Сасаюри — дитя неба и гор, дикое непокорённое сердце его принадлежит морю и солнцу, ночи и тьме непроходимых лесов острова Наруками. Мастерство его безупречно — он действует слаженно и быстро, и парирует каждый точеный выпад, будто играет в каруту, — читает по жестам, по взглядам, по треску разрежённого воздуха вокруг них, по свету аметистовой Плейоны в горящих глазах своего архонта.
Эи и правда горит — и внутри, и снаружи — кровь бурлит жгучим кипятком в каркасе из стали, плоти и фарфора, а он — он приторно-елейно улыбается в противовес её напускной холодности, только сердце колотится в груди оглушающим набатом, а дыхание сбивается на рваные вдохи-выдохи.
Эи не нужно концентрироваться, чтобы слышать.
Танец звенящих клинков смолкает, когда турмалиновая пыль Млечного пути прокладывается открытой раной по иссиня-чёрному небу: Эи чувствует шаткое равновесие и, стоит генералу замешкаться, бьёт наотмашь, выбивая некрепко сжатый в ладони меч.
Сасаюри смотрит досадливо, но отчего-то смеётся.
Любовь цветёт в его сердце подобно белой лилии, распускается меж рёбер, смыкает бутоны и раскрывала лепестки вновь.
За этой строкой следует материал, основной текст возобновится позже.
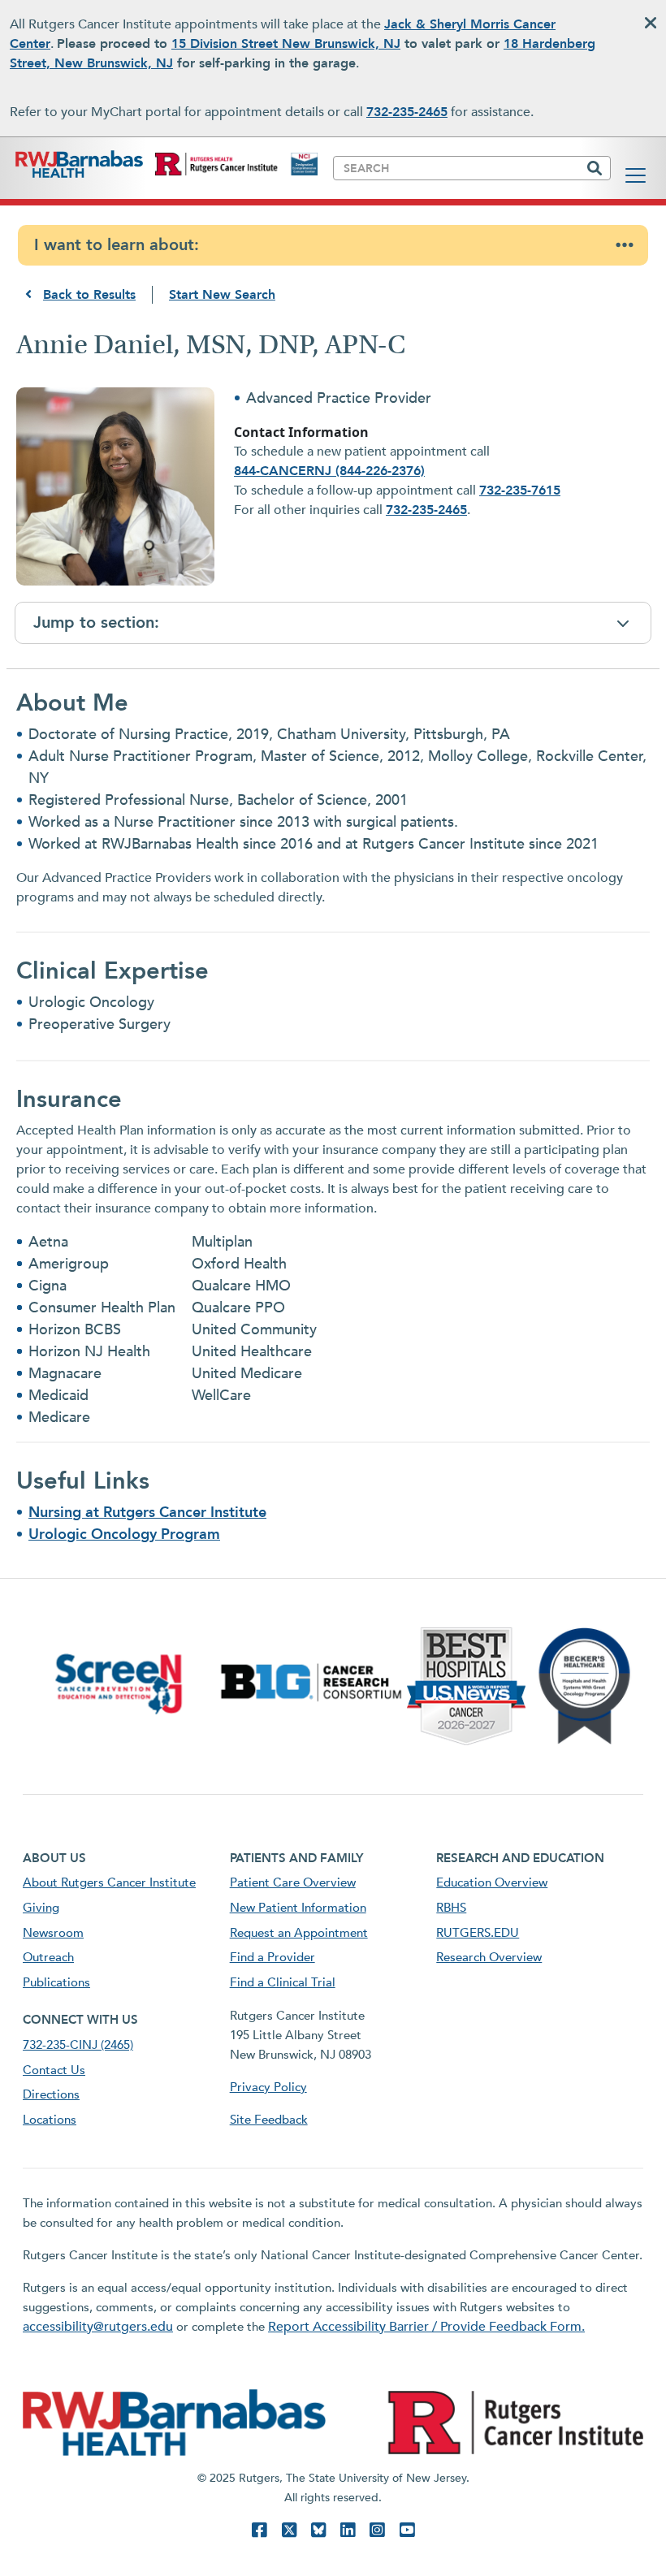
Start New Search (222, 295)
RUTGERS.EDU (477, 1933)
Вопреки терниям, засухам и нескончаемым дождям.
— Я продержался дольше, чем предполагал, — говорит сбивчиво, втягивая губами холодный воздух и склоняясь в спине, чтобы поднять клинок с земли. Задерживает на ней взгляд непозволительно долго. — Всё в порядке? — и его внимательный тон прибивает её ступни к земле.
Эи застывает, проводя языком по высохшим губам: кончики пальцев напряжённо пульсируют, пот стекает вдоль линии позвоночника, а на лице расцветает улыбка.
Она протягивает ладонь и касается его плеча.
— Да.
Сасаюри умеет жить моментом и распускает смехом предрассветное солнце в груди маленькой богини, Райден Эи учится быть человечной, чтобы не обжечь чужих крыльев холодом вспыхнувшей в груди Плейоны.
В конце концов, они никуда не торопятся, потому что у них вся вечность впереди.